Analyst: It’s the End of an Era for Military Aviation Industry
In a few years, Lockheed Martin Corp. might be the sole U.S. manufacturer of military fighter aircraft. Lockheed's current rival, The Boeing Co., would limit its offerings to jetliner derivatives such as refueling tankers and surveillance planes.
This is the picture that is emerging from the Pentagon's buying decisions over the past decade, says Richard Aboulafia, aviation analyst at the Teal Group.
What he sees in the U.S. military aircraft budget is "death and destruction" for the industrial base, Aboulafia tells executives Feb. 19 during a lunch meeting of the National Aeronautic Association.
The problem is not a shortage of money, he says, but that a disproportionate amount is being spent on the F-35 Joint Strike Fighter, made by Lockheed Martin.
"We put all the eggs in one basket," Aboulafia says. "A whole lot of programs are dying."

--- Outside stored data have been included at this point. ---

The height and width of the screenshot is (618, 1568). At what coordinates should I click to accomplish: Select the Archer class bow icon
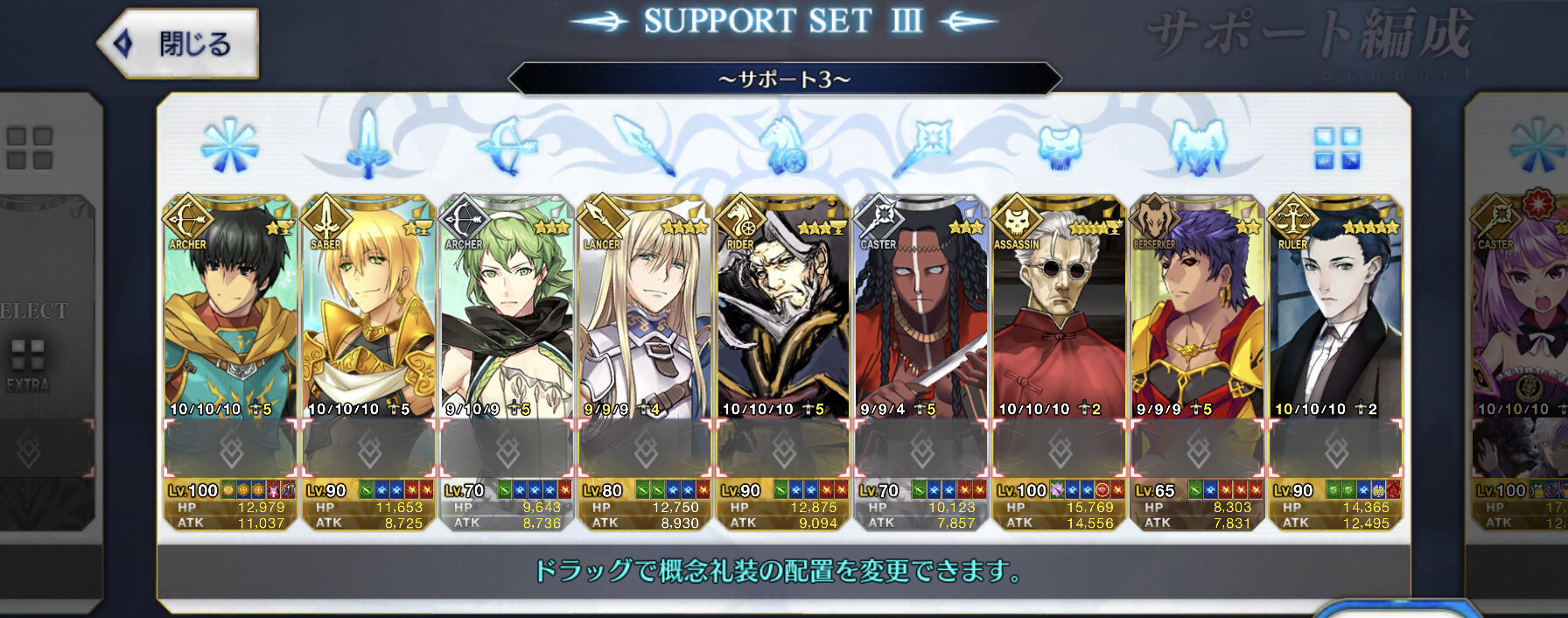tap(506, 146)
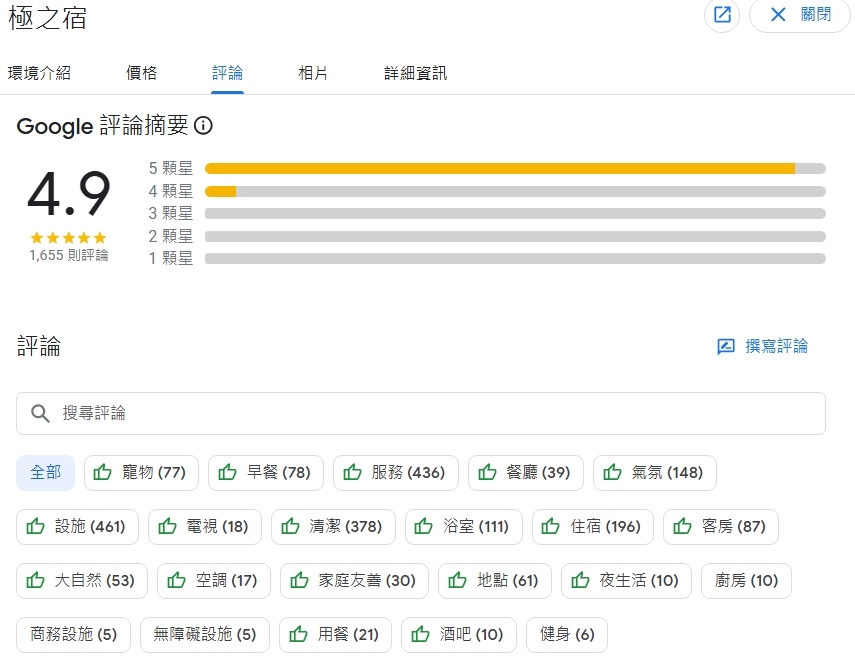Click the magnifier icon in search box
Image resolution: width=855 pixels, height=663 pixels.
coord(41,413)
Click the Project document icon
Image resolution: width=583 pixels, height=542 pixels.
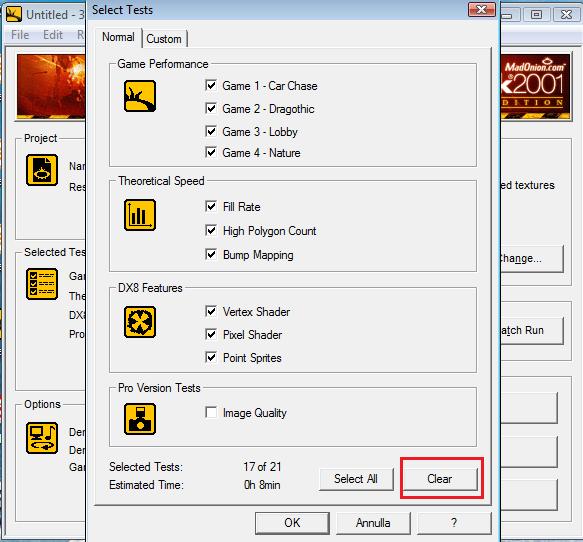pyautogui.click(x=42, y=170)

During the post-Cold War military drawdown, manufacturers merged and the industry shrank, but the Pentagon kept most of its major assembly lines, and only shut down the Navy's F-14 fighter and the Air Force's B-2 bomber.

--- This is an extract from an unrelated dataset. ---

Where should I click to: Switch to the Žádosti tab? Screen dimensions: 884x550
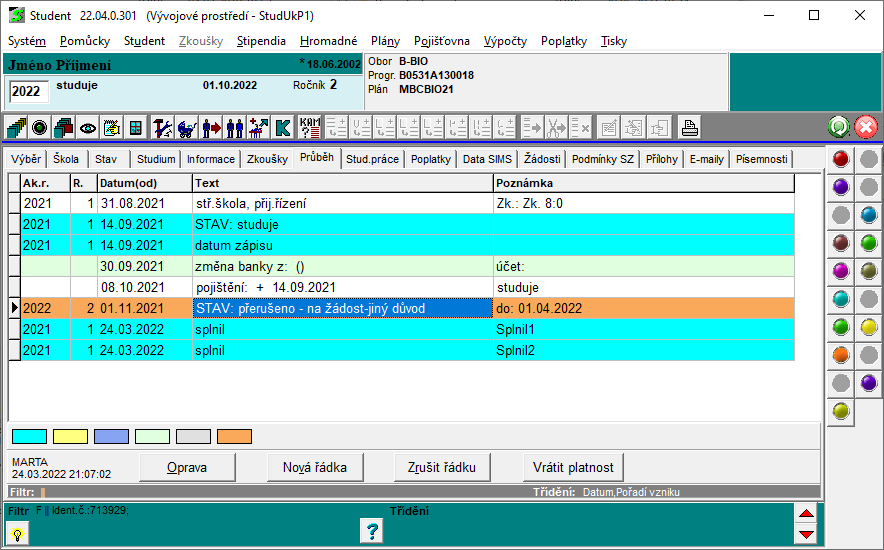(541, 159)
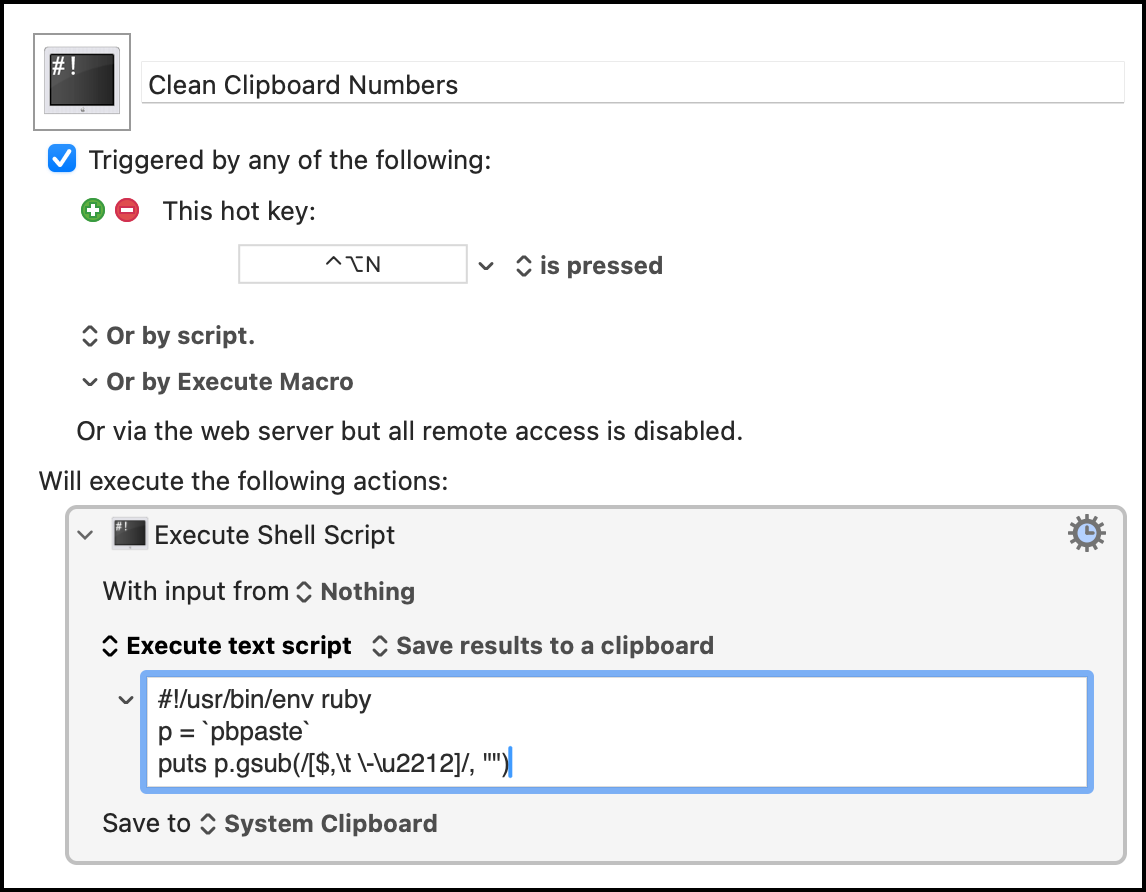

The coming defense downturn likely will mark the end of production of the Air Force's C-17 cargo planes, F-15 and F-16 fighters, and the Navy's F/A-18, says Aboulafia. "There is a day of reckoning coming," he says. "Frankly, there is not a lot of ways to save these lines."
The winners are the F-35 and the C-130J cargo plane, also made by Lockheed Martin. which the Pentagon intends to buy in large numbers. There is a chance the Air Force will build new bombers, but that will not happen for another 10 years. "This is not a happy picture from the standpoint of the military aircraft industrial base unless you have a share of the F-35 program," he says.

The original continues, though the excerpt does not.